[STATED PROBLEM] Please scale the items below by writing out every line again, requests included, and multiplying each coordinate in the answers by 0.85, rounded to whole numbers with halves rounded up. Keep the numbers in the requests unchanged and leave the pictures out.

Screenshot and document pointing data
══════════
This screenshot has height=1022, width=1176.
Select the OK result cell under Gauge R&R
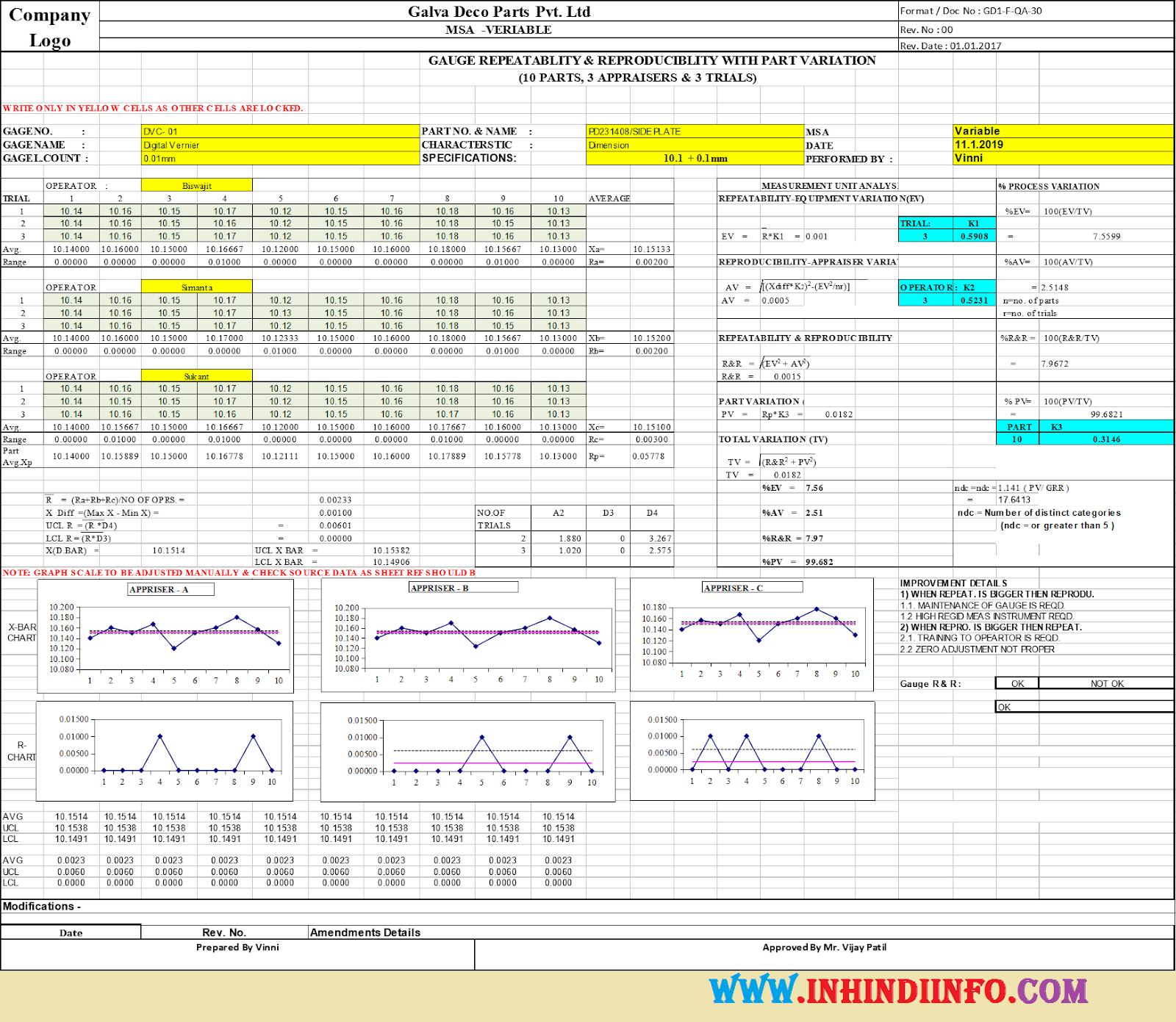1019,683
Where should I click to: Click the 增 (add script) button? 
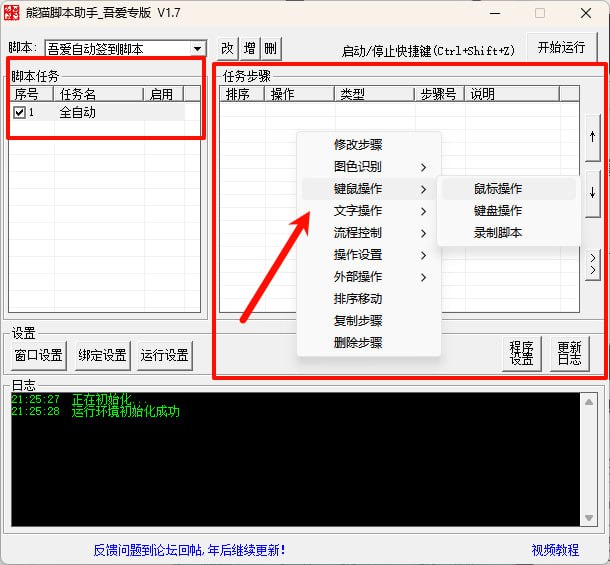[x=249, y=49]
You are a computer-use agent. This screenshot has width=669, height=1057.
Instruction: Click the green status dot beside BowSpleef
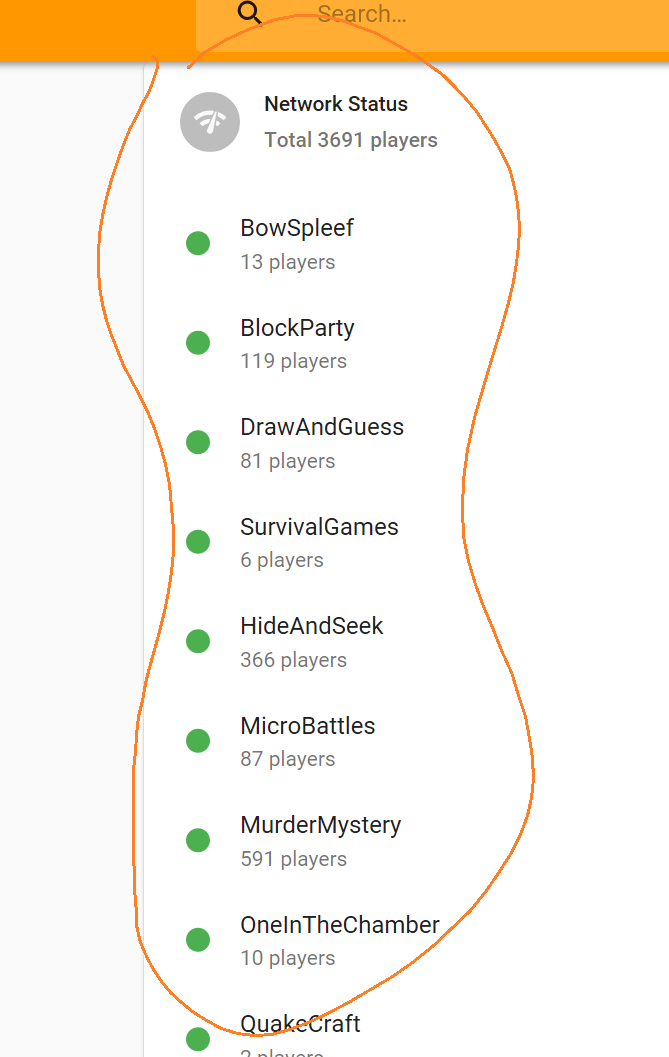pyautogui.click(x=198, y=243)
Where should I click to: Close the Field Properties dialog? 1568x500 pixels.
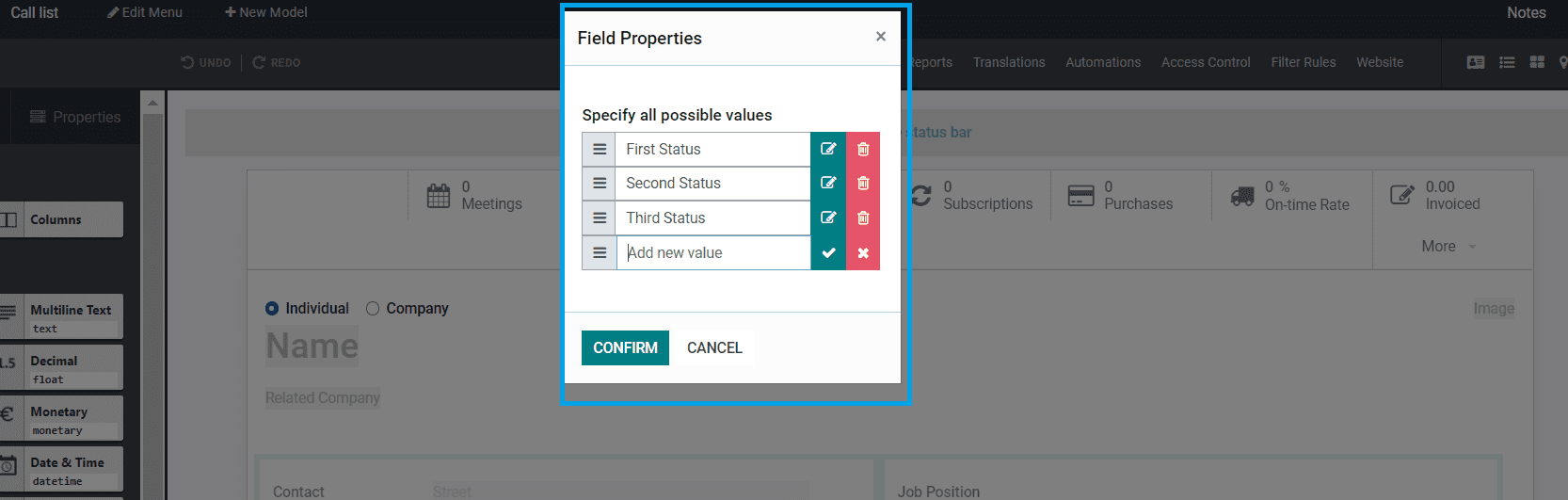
══════════
[SOLUTION TO THIS TASK]
This screenshot has height=1022, width=1176.
Select the OK result cell under Gauge R&R
866,581
Where should I click to: Click the 增 (add script) button? 
[x=212, y=42]
You are a computer-use agent. This screenshot has width=669, height=1057.
Instruction: Click the green status dot beside BowSpleef
pyautogui.click(x=168, y=207)
Where should I click to: Close the Field Properties dialog? 1568x500 pixels.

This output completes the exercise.